This week, in honor of Mother's Day, we present two stories about science and moms!
Part 1: Marine biologist Jessica Hoey tries to keep her daughter’s belief in mermaids alive.
Jessica Hoey is the director of reef health reporting at the Great Barrier Reef Marine Park Authority. The reef forms part of her being, both in the office and in her personal life. She jumps at any chance to get her kids out on the ocean, from building forts out of drift wood on Lizard island to swimming with reef sharks. With her overactive imagination and Peter Pan attitude she hopes her kids value coral reefs as much as she does.
Part 2: Jamie Brickhouse begins to notice some startling changes in his mother's behavior.
Jamie Brickhouse is performing his award-winning solo show Dangerous When Wet: Booze, Sex, and My Mother based on his critically-acclaimed memoir and directed by Obie Award-winning David Drake at Capital Fringe in DC in July, Minnesota Fringe in Minneapolis in August, and San Francisco Fringe in September. For show dates, visit www.jamiebrickhouse.com and follow Jamie on Instagram and Twitter @jamiebrickhouse.
Part 1: Jessica Hoey
So my five-year-old daughter Kiki looked up at me with her big blue eyes with complete trust, like a puppy, and she said to me, “Mom, are mermaids real?” Before I answered I thought about it, paused, and I thought, I could give her a semi-scientific answer and say, “Well, they are mythical creatures that sailors used to see and they actually saw dugongs, if you're in Australia, or manatees, if you're in the U.S., and they mistook them for mermaids.”
But instead, I looked down at her and in her hand was a very old, well-loved, plastic mermaid Barbie doll with hair sticking up in every which direction because it goes with her everywhere. She was still staring at me.
I looked at her and I said, “Yes. Yes, mermaids are real. In fact, your dad and I see them all the time when we dive doing research. All the time.”
And she just sort of nodded and said like, “Yeah, I thought so,” then walked off. She was really happy and I realized that I just dug a hole and then made it just that little bit deeper.
It happened when we were at Lizard Island which is in the northern part of the Great Barrier Reef on a field trip. She wanted evidence. So she knew we were going out on dives with underwater cameras and things like that. Every time we would come back she would go, “So, did you catch any on film?”
And we would say, “Look, they're really fast. We did not see any this time but maybe next time.”

(Stored items)

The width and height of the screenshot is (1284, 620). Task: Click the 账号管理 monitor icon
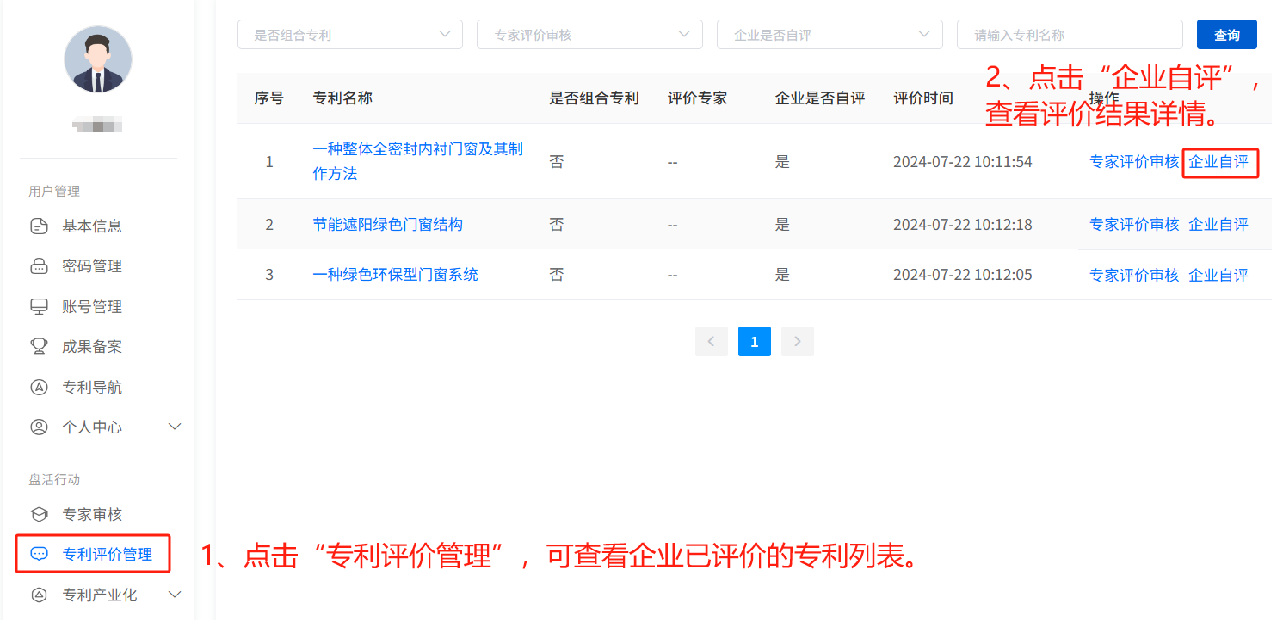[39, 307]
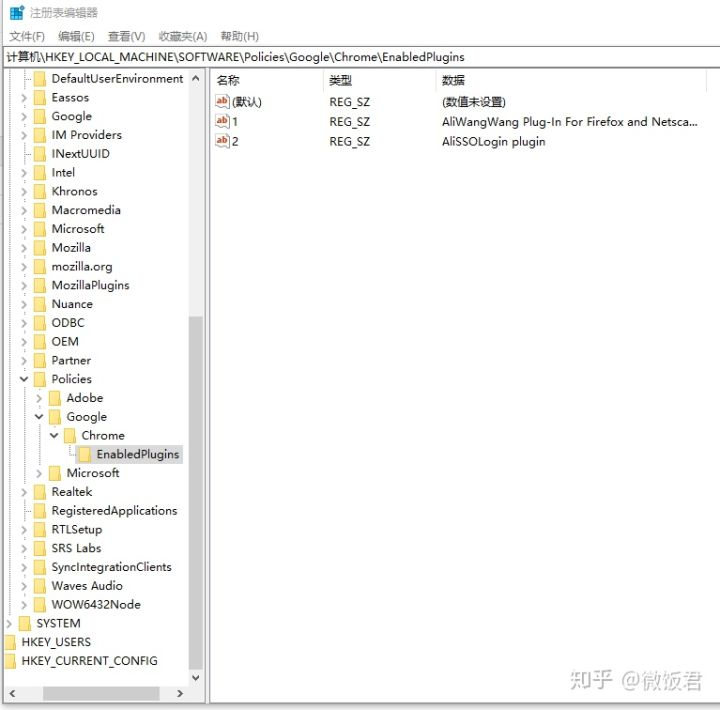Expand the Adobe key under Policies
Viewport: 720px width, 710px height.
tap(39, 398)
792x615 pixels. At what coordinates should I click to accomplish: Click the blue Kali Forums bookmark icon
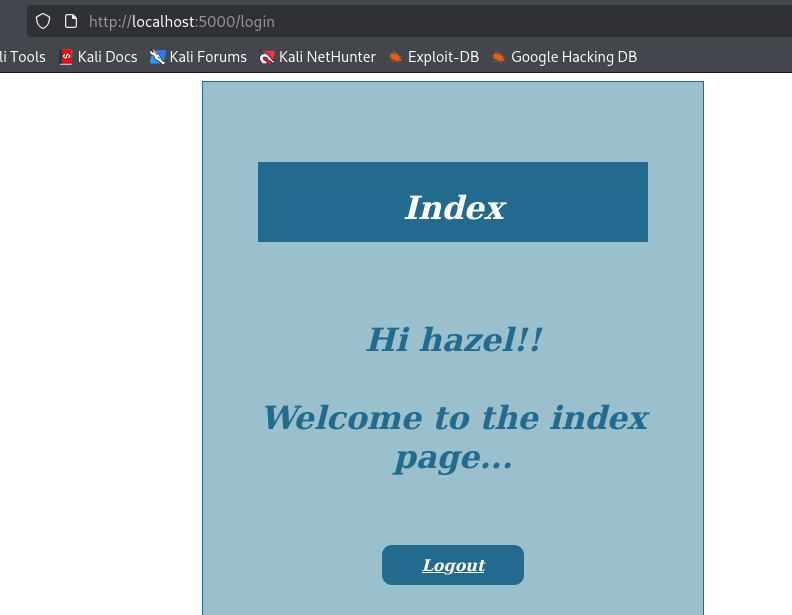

* [Exercise directions] Quote the text about science and moms word for word, starting with "Jessica Hoey is" and going on through "as she does.". The listing comes from a source separate from the text about science and moms.

* [Result below]
Jessica Hoey is the director of reef health reporting at the Great Barrier Reef Marine Park Authority. The reef forms part of her being, both in the office and in her personal life. She jumps at any chance to get her kids out on the ocean, from building forts out of drift wood on Lizard island to swimming with reef sharks. With her overactive imagination and Peter Pan attitude she hopes her kids value coral reefs as much as she does.